ACTIVITY: Up to and including the line that contains "Zurück zum Anfang (150, 1016)", return every line from the start of the data, unchanged.

GIVEN DATA:
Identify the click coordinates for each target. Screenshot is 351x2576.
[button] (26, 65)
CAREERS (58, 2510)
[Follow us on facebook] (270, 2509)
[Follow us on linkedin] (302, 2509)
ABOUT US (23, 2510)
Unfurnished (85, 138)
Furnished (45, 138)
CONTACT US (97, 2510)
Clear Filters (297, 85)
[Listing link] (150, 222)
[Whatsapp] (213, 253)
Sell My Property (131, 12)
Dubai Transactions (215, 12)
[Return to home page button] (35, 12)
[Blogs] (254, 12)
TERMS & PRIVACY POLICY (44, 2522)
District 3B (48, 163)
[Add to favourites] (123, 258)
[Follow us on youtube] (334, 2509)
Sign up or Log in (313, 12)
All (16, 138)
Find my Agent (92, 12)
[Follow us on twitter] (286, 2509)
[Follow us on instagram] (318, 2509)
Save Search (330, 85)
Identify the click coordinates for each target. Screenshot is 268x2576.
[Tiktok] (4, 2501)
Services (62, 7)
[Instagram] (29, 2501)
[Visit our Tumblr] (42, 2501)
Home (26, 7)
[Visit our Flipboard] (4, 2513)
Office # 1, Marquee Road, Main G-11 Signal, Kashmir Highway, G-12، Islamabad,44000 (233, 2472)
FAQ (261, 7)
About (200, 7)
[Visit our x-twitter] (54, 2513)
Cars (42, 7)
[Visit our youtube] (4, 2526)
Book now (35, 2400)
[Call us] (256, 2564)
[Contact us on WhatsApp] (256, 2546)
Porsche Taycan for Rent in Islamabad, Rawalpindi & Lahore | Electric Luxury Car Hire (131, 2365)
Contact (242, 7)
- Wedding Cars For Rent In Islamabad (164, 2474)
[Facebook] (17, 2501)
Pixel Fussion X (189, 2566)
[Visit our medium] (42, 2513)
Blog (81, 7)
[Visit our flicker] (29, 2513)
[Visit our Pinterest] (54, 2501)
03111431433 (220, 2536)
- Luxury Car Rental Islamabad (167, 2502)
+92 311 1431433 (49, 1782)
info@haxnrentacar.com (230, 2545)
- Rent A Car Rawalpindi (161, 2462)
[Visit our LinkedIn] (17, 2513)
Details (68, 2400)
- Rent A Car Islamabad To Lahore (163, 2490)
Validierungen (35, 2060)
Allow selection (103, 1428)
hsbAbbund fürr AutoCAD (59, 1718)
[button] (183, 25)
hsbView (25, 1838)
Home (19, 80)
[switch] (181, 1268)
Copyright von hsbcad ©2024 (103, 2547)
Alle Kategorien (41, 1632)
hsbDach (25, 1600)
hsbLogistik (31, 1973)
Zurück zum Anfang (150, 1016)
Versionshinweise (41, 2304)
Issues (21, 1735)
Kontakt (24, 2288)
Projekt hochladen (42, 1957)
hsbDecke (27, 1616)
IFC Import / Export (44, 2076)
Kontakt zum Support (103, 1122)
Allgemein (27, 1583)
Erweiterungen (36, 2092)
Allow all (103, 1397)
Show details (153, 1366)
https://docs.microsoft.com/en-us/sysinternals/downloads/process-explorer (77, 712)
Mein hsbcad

YOUR SOLUTION:
Identify the click coordinates for each target. Screenshot is 351x2576.
[button] (26, 65)
CAREERS (58, 2510)
[Follow us on facebook] (270, 2509)
[Follow us on linkedin] (302, 2509)
ABOUT US (23, 2510)
Unfurnished (85, 138)
Furnished (45, 138)
CONTACT US (97, 2510)
Clear Filters (297, 85)
[Listing link] (150, 222)
[Whatsapp] (213, 253)
Sell My Property (131, 12)
Dubai Transactions (215, 12)
[Return to home page button] (35, 12)
[Blogs] (254, 12)
TERMS & PRIVACY POLICY (44, 2522)
District 3B (48, 163)
[Add to favourites] (123, 258)
[Follow us on youtube] (334, 2509)
Sign up or Log in (313, 12)
All (16, 138)
Find my Agent (92, 12)
[Follow us on twitter] (286, 2509)
[Follow us on instagram] (318, 2509)
Save Search (330, 85)
Identify the click coordinates for each target. Screenshot is 268x2576.
[Tiktok] (4, 2501)
Services (62, 7)
[Instagram] (29, 2501)
[Visit our Tumblr] (42, 2501)
Home (26, 7)
[Visit our Flipboard] (4, 2513)
Office # 1, Marquee Road, Main G-11 Signal, Kashmir Highway, G-12، Islamabad,44000 (233, 2472)
FAQ (261, 7)
About (200, 7)
[Visit our x-twitter] (54, 2513)
Cars (42, 7)
[Visit our youtube] (4, 2526)
Book now (35, 2400)
[Call us] (256, 2564)
[Contact us on WhatsApp] (256, 2546)
Porsche Taycan for Rent in Islamabad, Rawalpindi & Lahore | Electric Luxury Car Hire (131, 2365)
Contact (242, 7)
- Wedding Cars For Rent In Islamabad (164, 2474)
[Facebook] (17, 2501)
Pixel Fussion X (189, 2566)
[Visit our medium] (42, 2513)
Blog (81, 7)
[Visit our flicker] (29, 2513)
[Visit our Pinterest] (54, 2501)
03111431433 (220, 2536)
- Luxury Car Rental Islamabad (167, 2502)
+92 311 1431433 (49, 1782)
info@haxnrentacar.com (230, 2545)
- Rent A Car Rawalpindi (161, 2462)
[Visit our LinkedIn] (17, 2513)
Details (68, 2400)
- Rent A Car Islamabad To Lahore (163, 2490)
Validierungen (35, 2060)
Allow selection (103, 1428)
hsbAbbund fürr AutoCAD (59, 1718)
[button] (183, 25)
hsbView (25, 1838)
Home (19, 80)
[switch] (181, 1268)
Copyright von hsbcad ©2024 (103, 2547)
Alle Kategorien (41, 1632)
hsbDach (25, 1600)
hsbLogistik (31, 1973)
Zurück zum Anfang (150, 1016)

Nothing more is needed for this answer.